▶ [What you will do] Your answer should repeat the entries in full, exactly as given, with no pictures.

▶ [Provided entries]
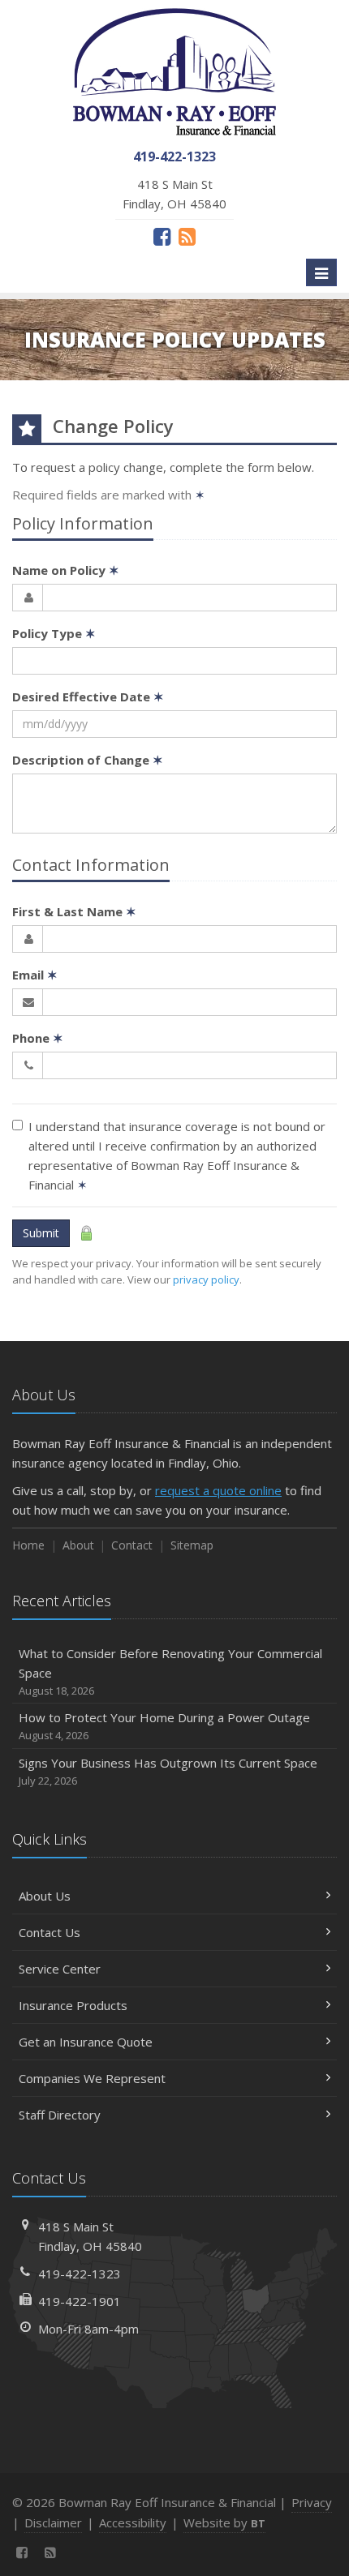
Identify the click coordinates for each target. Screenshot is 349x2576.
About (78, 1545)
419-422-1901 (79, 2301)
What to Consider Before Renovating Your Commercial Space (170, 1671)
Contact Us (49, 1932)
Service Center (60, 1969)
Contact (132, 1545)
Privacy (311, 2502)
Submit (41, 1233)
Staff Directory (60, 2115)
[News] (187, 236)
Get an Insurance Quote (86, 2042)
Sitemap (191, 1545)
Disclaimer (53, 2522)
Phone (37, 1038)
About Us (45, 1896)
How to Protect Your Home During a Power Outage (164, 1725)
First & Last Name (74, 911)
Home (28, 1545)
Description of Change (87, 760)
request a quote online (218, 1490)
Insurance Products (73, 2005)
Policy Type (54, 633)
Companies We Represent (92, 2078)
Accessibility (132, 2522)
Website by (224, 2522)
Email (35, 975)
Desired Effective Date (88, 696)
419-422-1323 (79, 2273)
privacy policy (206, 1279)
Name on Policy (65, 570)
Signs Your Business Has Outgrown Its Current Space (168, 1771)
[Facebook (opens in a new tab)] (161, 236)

▶ [Answer to the problem]
Identify the click coordinates for each target. Screenshot is 349x2576.
About (78, 1545)
419-422-1901 (79, 2301)
What to Consider Before Renovating Your Commercial Space (170, 1671)
Contact Us (49, 1932)
Service Center (60, 1969)
Contact (132, 1545)
Privacy (311, 2502)
Submit (41, 1233)
Staff Directory (60, 2115)
[News] (187, 236)
Get an Insurance Quote (86, 2042)
Sitemap (191, 1545)
Disclaimer (53, 2522)
Phone (37, 1038)
About Us (45, 1896)
How to Protect Your Home During a Power Outage (164, 1725)
First & Last Name (74, 911)
Home (28, 1545)
Description of Change (87, 760)
request a quote online (218, 1490)
Insurance Products (73, 2005)
Policy Type (54, 633)
Companies We Represent (92, 2078)
Accessibility (132, 2522)
Website by (224, 2522)
Email (35, 975)
Desired Effective Date (88, 696)
419-422-1323 (79, 2273)
privacy policy (206, 1279)
Name on Policy (65, 570)
Signs Your Business Has Outgrown Its Current Space (168, 1771)
[Facebook (opens in a new tab)] (161, 236)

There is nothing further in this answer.